La híbrida naturaleza de la religiosidad de la sociedad venezolana pareciera indicar una flexibilidad, tanto en el mismo individuo en relación con sus propias creencias religiosas, como con respecto a los otros. Habla a favor de una tendencia tolerante y respetuosa de la diferencia en esta materia y una cierta inmunidad a los fanatismos religiosos. En los últimos tiempos se han producido hechos muy raros en nuestra historia, como fueron, por ejemplo, la profanación de la sinagoga de Maripérez, y las violaciones y mutilaciones de vírgenes tradicionalmente veneradas, como la Divina Pastora o la Coromoto. Sin pretender una explicación de las causas, que desde luego no conocemos, lo cierto es que los venezolanos no se sumaron a este vandalismo que, por el contrario, concitó el rechazo social.
- La evolución de la noción de suerte.
Un punto del mayor interés en este estudio es que la investigadora observa un cambio en la noción de “suerte”. Pareciera, de acuerdo con sus hallazgos, que el venezolano comienza a pensar en la suerte no como una condición externa y extranatural sino como un modo personal de aprovechar las oportunidades y de posicionarse en la vida. No como algo que cae del cielo sino como una posibilidad de éxito que requiere esfuerzo. Esta tendencia favorece el desarrollo personal y la búsqueda de logros, y es muy significativo que se fortalezca en un momento en que precisamente el discurso político se inclina a favor de colectivizar la sociedad y anular aquello que es emprendimiento personal.
- La necesidad de creer en el poder de otro.

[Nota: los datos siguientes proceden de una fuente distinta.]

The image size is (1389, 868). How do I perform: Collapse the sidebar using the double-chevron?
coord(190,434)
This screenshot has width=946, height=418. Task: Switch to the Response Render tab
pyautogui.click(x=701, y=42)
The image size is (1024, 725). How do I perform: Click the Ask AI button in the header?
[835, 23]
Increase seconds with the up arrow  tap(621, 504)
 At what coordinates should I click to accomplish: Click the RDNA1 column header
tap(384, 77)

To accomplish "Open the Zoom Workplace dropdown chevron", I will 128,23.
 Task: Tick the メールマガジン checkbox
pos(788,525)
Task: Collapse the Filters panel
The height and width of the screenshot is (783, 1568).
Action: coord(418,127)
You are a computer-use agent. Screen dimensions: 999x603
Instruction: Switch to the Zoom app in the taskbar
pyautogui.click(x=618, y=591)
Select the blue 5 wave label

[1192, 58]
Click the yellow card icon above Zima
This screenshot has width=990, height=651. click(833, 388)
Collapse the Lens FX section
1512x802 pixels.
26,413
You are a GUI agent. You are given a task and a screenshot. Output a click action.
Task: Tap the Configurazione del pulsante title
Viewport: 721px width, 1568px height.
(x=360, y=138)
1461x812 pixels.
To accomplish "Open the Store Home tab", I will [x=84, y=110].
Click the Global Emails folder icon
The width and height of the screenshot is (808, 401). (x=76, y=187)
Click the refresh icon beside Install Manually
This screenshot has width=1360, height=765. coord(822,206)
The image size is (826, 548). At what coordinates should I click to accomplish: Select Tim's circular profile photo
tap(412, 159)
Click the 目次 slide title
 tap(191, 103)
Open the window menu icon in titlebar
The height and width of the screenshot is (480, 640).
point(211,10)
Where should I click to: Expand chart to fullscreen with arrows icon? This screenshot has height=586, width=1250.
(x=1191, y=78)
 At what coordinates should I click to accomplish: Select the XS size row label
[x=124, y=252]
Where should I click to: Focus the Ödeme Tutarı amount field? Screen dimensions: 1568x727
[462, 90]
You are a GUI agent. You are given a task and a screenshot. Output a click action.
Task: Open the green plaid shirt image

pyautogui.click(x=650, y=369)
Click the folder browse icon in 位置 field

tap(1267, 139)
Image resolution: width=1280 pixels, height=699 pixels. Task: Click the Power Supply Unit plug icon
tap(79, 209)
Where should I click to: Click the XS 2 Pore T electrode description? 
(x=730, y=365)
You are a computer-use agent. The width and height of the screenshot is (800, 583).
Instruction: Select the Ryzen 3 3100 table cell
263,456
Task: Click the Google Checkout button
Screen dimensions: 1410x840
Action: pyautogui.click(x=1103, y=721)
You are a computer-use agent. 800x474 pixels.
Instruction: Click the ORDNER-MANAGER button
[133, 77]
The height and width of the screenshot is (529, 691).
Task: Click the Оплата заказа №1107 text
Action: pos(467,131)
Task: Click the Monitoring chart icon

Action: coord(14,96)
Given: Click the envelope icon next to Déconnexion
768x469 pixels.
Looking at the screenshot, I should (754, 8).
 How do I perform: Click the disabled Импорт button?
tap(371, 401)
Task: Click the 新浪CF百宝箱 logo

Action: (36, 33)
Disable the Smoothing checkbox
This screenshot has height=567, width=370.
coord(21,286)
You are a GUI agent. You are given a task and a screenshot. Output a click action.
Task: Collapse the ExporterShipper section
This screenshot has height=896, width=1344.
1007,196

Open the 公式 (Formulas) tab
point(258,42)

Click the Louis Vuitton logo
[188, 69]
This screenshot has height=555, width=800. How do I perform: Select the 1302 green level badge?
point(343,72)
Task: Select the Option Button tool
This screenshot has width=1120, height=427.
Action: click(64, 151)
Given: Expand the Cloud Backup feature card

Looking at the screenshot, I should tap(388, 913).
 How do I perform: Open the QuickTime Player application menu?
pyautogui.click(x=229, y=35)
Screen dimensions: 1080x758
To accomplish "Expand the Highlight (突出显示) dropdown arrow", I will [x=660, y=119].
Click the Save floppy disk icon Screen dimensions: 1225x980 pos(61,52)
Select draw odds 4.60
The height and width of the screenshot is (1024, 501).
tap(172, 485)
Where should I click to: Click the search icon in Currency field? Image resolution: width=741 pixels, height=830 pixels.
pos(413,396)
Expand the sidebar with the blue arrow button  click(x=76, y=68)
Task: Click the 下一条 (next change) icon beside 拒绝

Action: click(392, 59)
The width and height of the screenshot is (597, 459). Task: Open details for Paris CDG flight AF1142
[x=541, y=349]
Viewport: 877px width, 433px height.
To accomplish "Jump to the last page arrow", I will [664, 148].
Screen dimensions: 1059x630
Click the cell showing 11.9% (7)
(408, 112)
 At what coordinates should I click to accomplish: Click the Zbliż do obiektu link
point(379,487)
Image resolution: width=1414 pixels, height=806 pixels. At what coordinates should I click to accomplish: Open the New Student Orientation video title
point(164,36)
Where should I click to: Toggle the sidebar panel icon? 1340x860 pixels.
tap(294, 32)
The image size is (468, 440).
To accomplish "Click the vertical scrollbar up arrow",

Una conclusión que no puede dejarse fuera, aunque no sea un tema especialmente desarrollado por la autora, es que, al señalar ésta las condiciones de precariedad en las que vive una gran mayoría de los ciudadanos, la presencia de cientos de miles de personas que no reciben el adecuado acceso a los beneficios sociales, ni cuentan con empleos estables, ni con seguridad personal, se está subrayando la extrema demanda de buscar alguna ayuda para vivir (y sobrevivir); y si la ayuda no proviene suficientemente de los poderes naturales, la conclusión es obvia: es necesario recurrir a los poderes extranaturales. En mi opinión es en esta demanda persistente que la sociedad venezolana viene desde hace décadas manifestando, a veces explícitamente y otras en silencio, donde hay que situar la proliferación de formas religiosas, y la utilización del “todo vale” a la hora de recurrir a quien se le atribuyan poderes sobrenaturales. Pero hay algo más, y es que esa demanda insatisfecha conduce a una confusión en la naturaleza del poder. ¿Quién tiene poder? Lo puede tener Shangó, o la reina María Lionza, o José Gregorio Hernández, o la Virgen del Valle, pero también quien detenta el poder aquí en la tierra. Se marca así una tendencia a que los líderes políticos revistan cualidades de líderes religiosos. A que el poder que se les atribuye también sea híbrido; a que quien quiera que ofrezca ayuda sea igualmente venerado.